-- Supplied information --
--- START ---

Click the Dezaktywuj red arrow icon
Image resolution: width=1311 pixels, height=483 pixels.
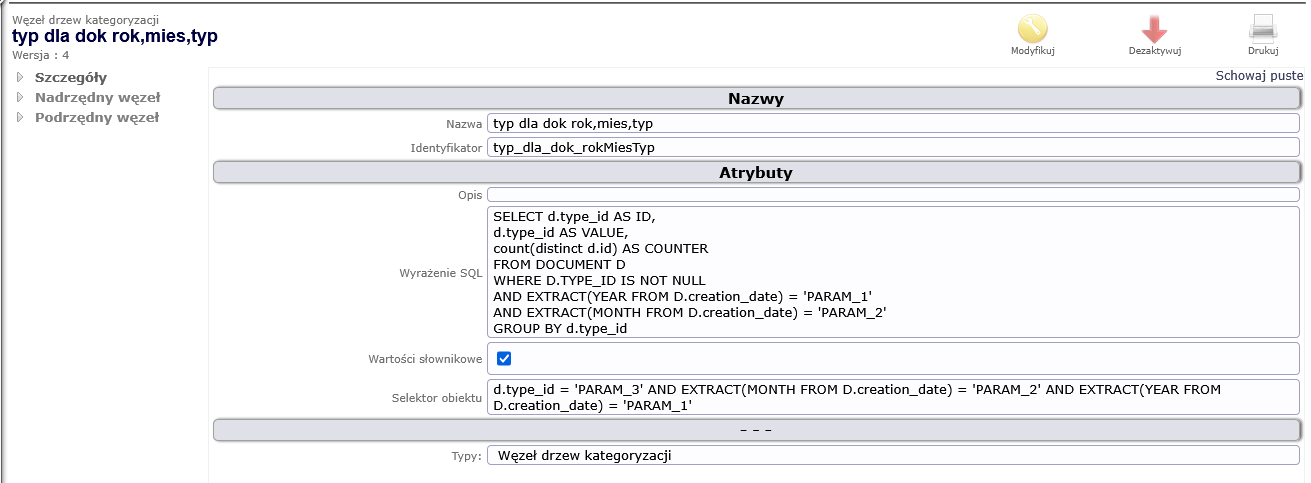(1154, 29)
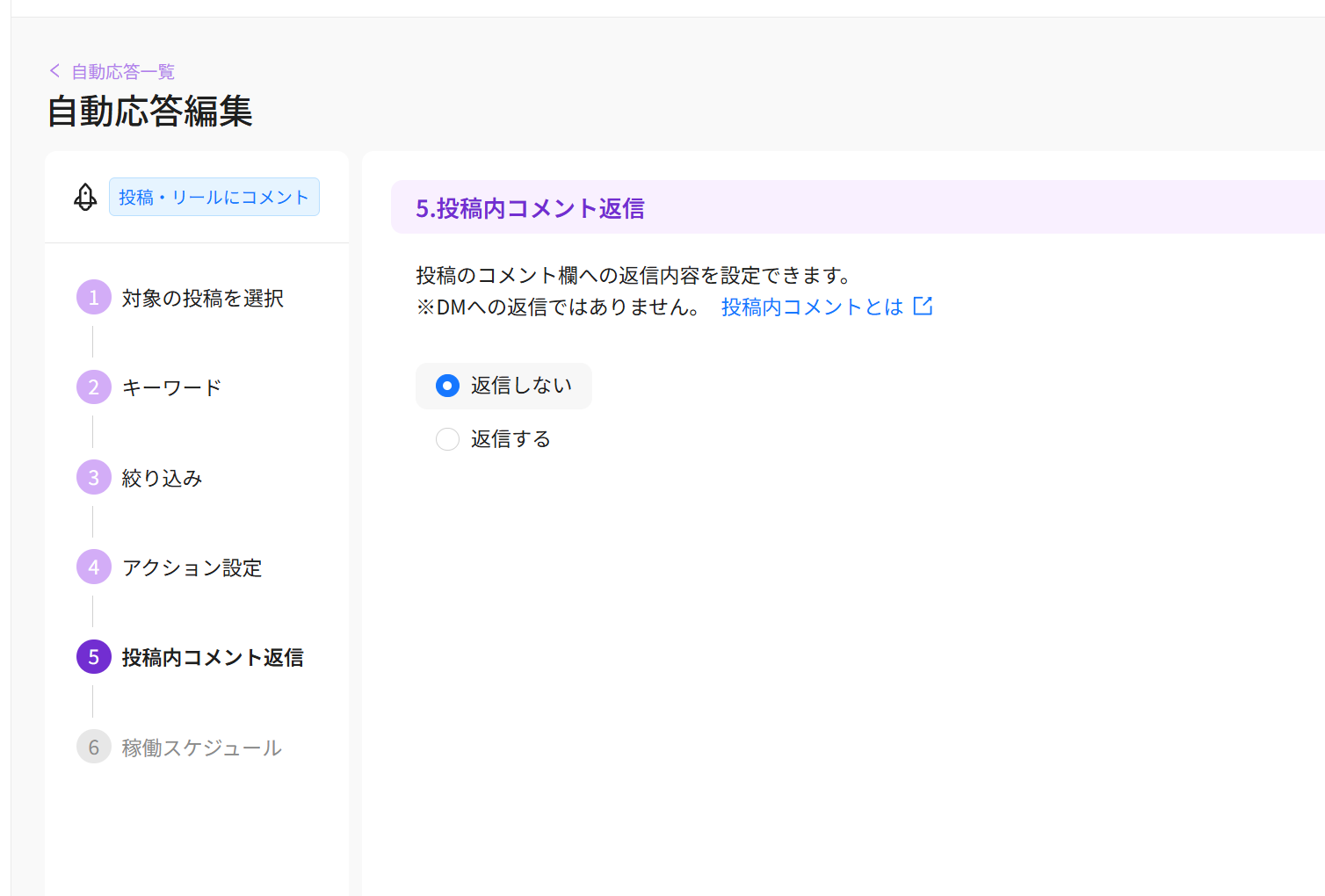1325x896 pixels.
Task: Click the step 1 number circle
Action: (x=94, y=298)
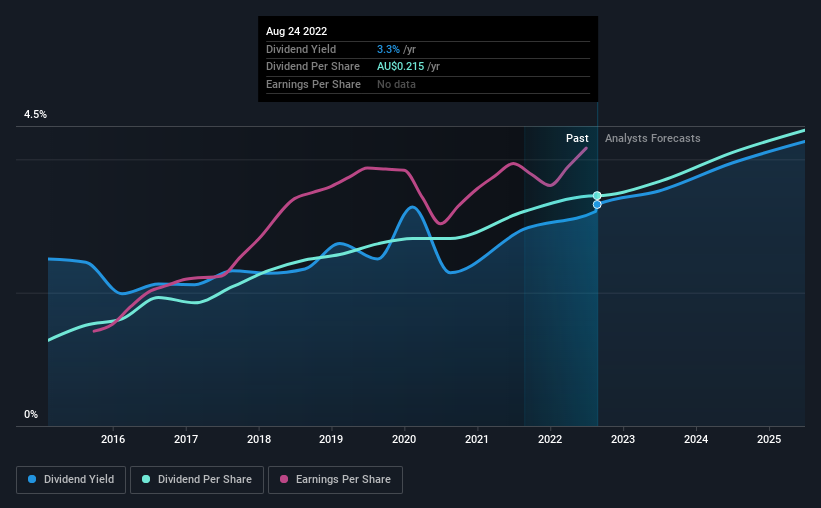Click the 2018 x-axis label
The width and height of the screenshot is (821, 508).
(259, 439)
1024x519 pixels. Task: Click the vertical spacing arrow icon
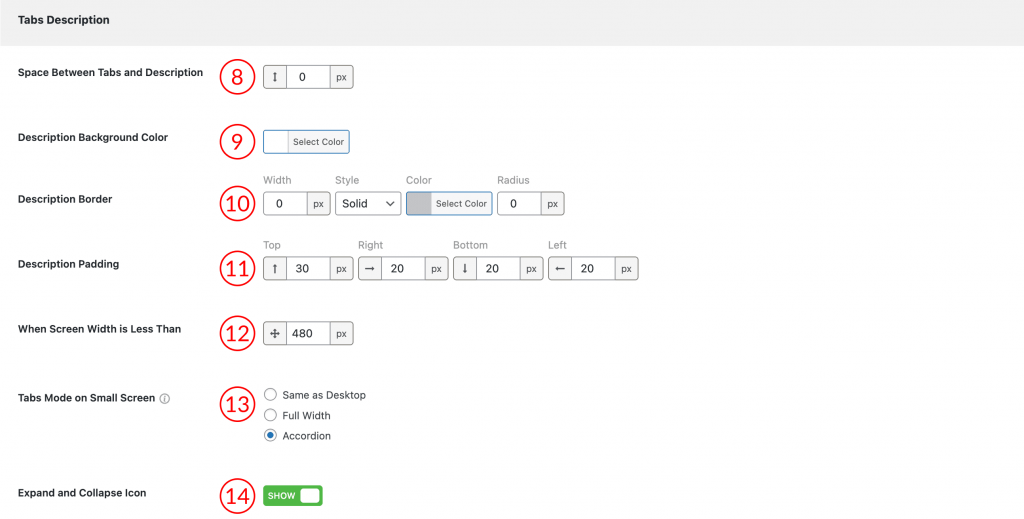[x=275, y=77]

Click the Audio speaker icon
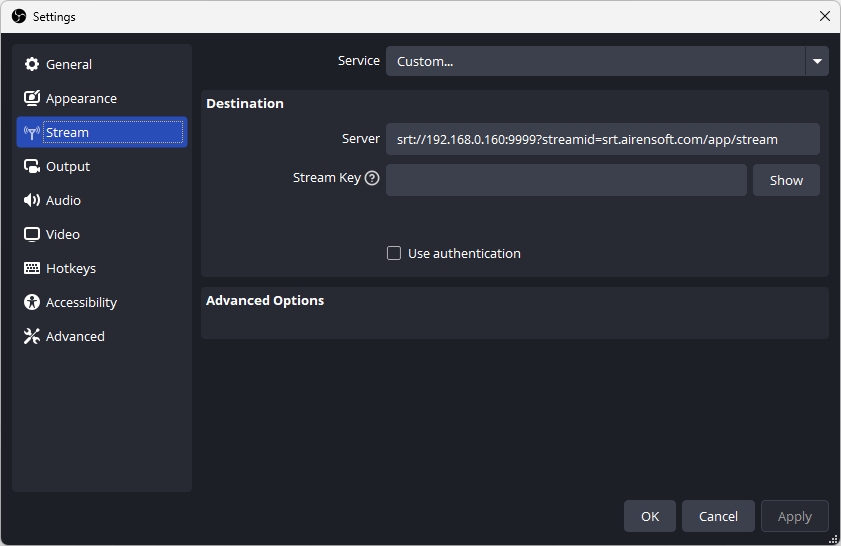(32, 200)
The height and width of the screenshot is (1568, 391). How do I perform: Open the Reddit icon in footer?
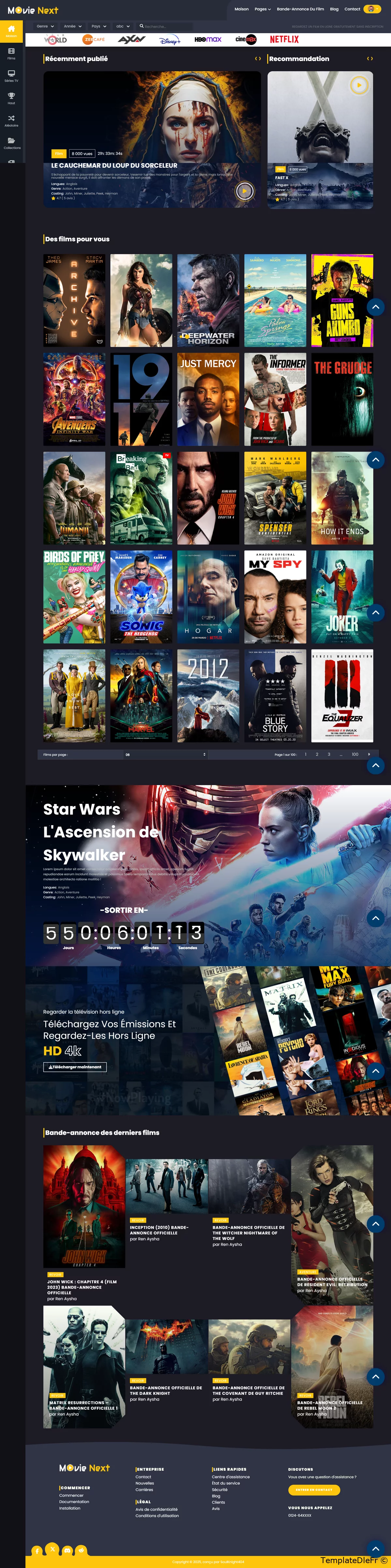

--- END ---

-- Your goal --
Set down the material above as is, without any pictures.

-- Task result --
Click the Dezaktywuj red arrow icon
Image resolution: width=1311 pixels, height=483 pixels.
(1154, 29)
1325x896 pixels.
Task: Click the step 1 number circle
Action: (x=94, y=298)
Click the 2018 x-axis label
The width and height of the screenshot is (821, 508).
(259, 439)
1024x519 pixels. Task: Click the vertical spacing arrow icon
[x=275, y=77]

Click the Audio speaker icon
(32, 200)
The height and width of the screenshot is (1568, 391). How do I perform: Open the Reddit icon in footer?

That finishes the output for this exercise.